Copy the text of the items below word for word, and leave out the pictures.

-- Start of Material for this exercise --

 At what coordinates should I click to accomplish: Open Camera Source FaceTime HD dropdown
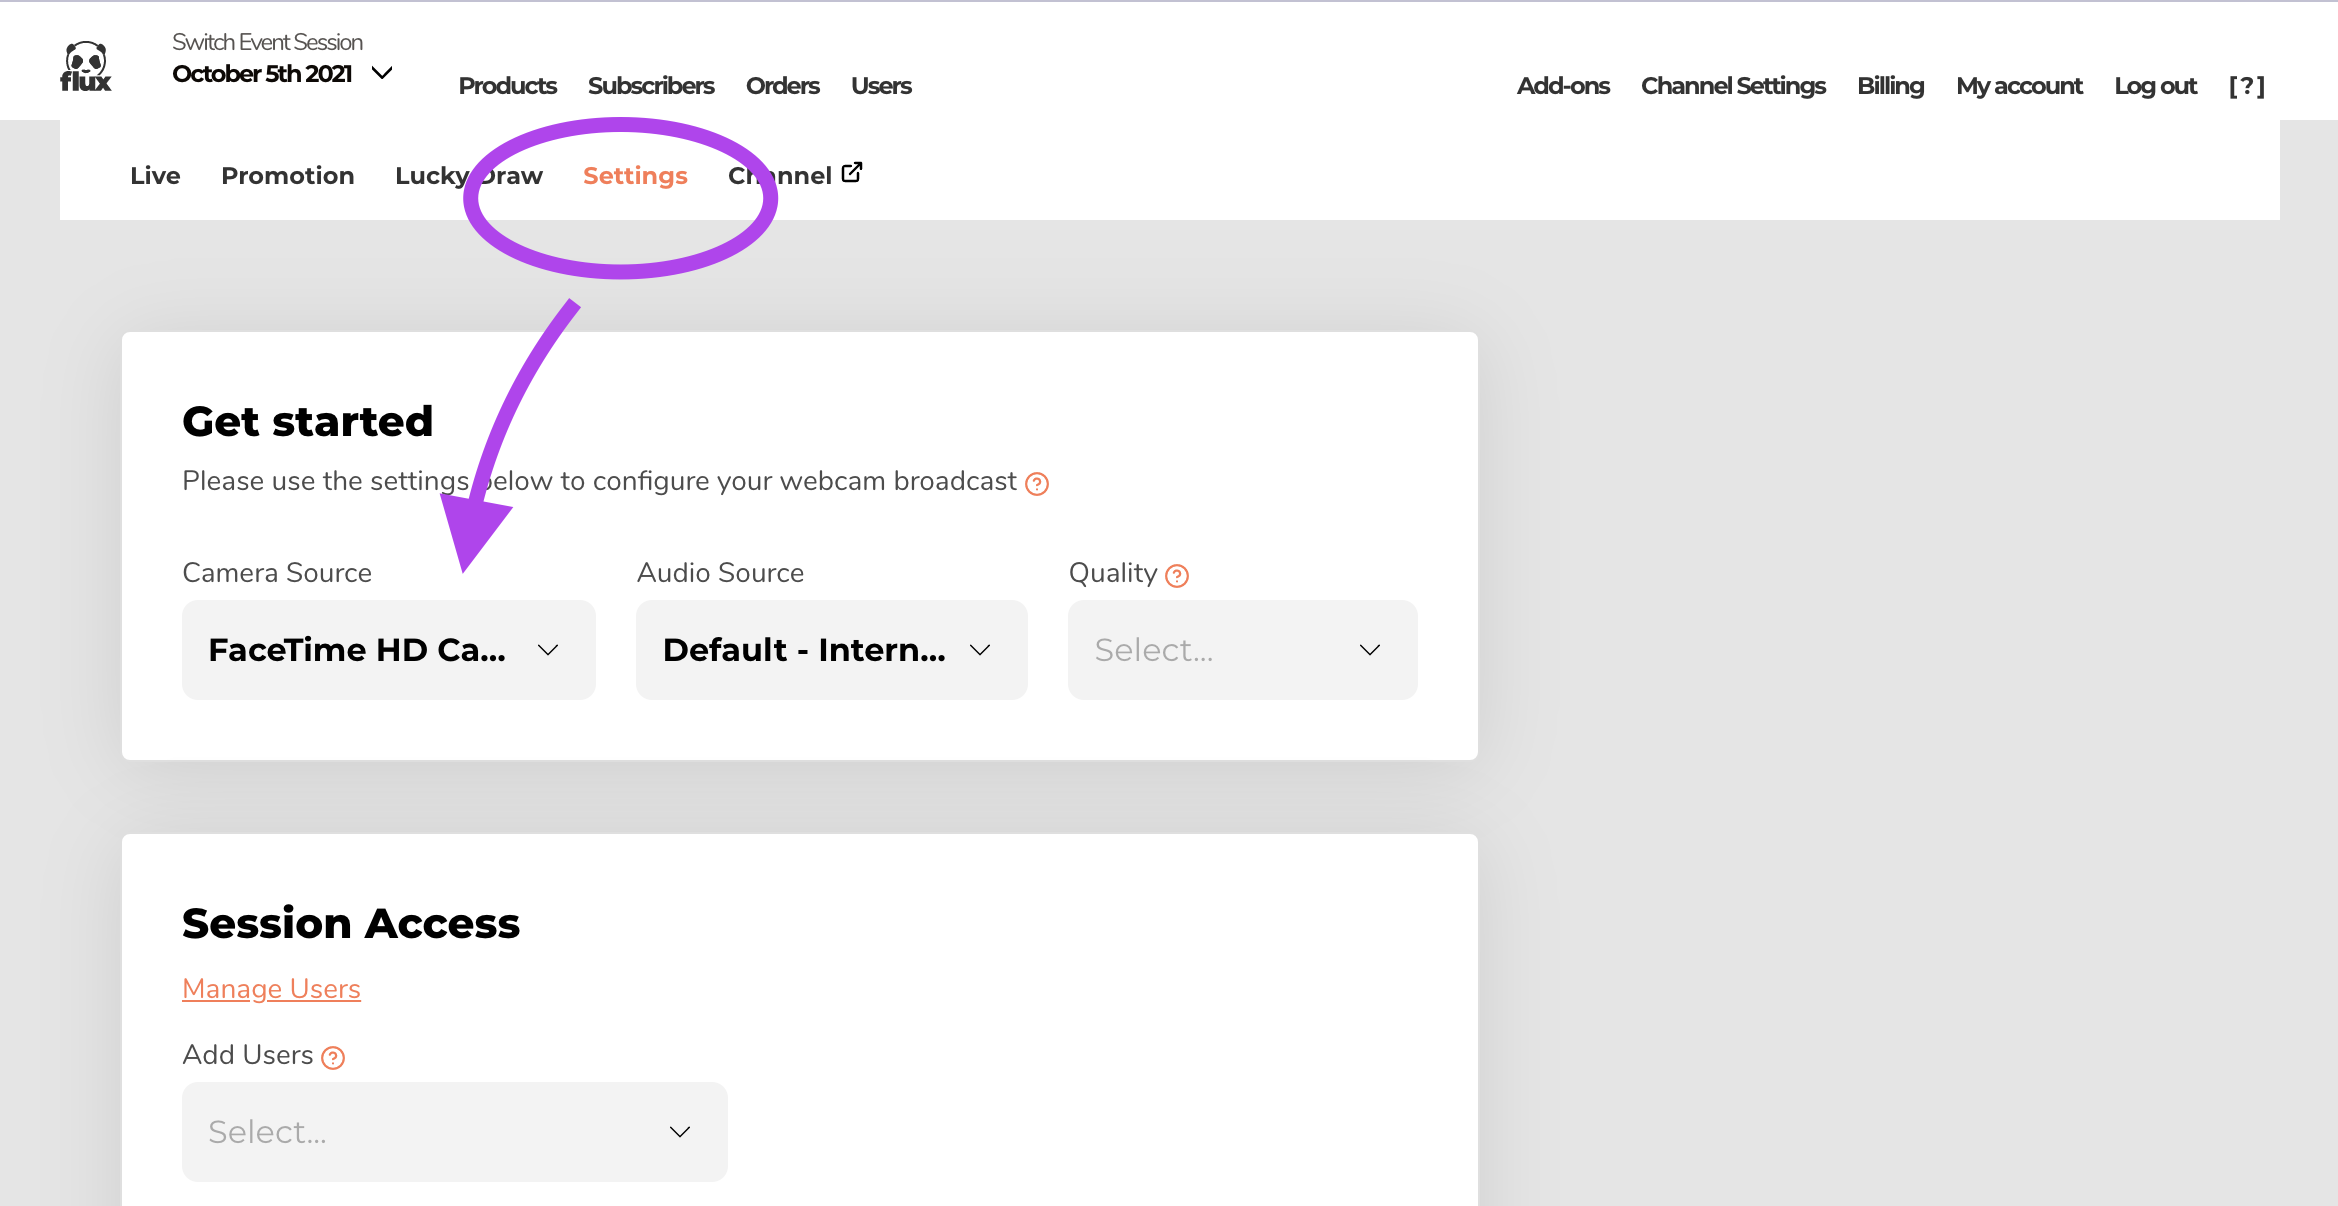(x=388, y=650)
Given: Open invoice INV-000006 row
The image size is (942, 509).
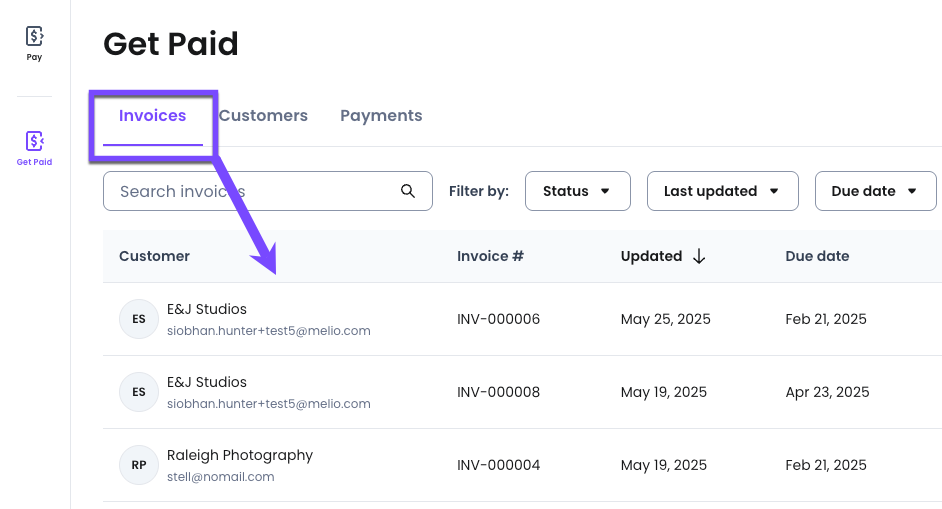Looking at the screenshot, I should coord(522,319).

-- End of Material for this exercise --

_Task response_
 At what coordinates should I click to accomplish: Open Camera Source FaceTime HD dropdown
(x=388, y=650)
Given: Open invoice INV-000006 row
The image size is (942, 509).
Looking at the screenshot, I should coord(522,319).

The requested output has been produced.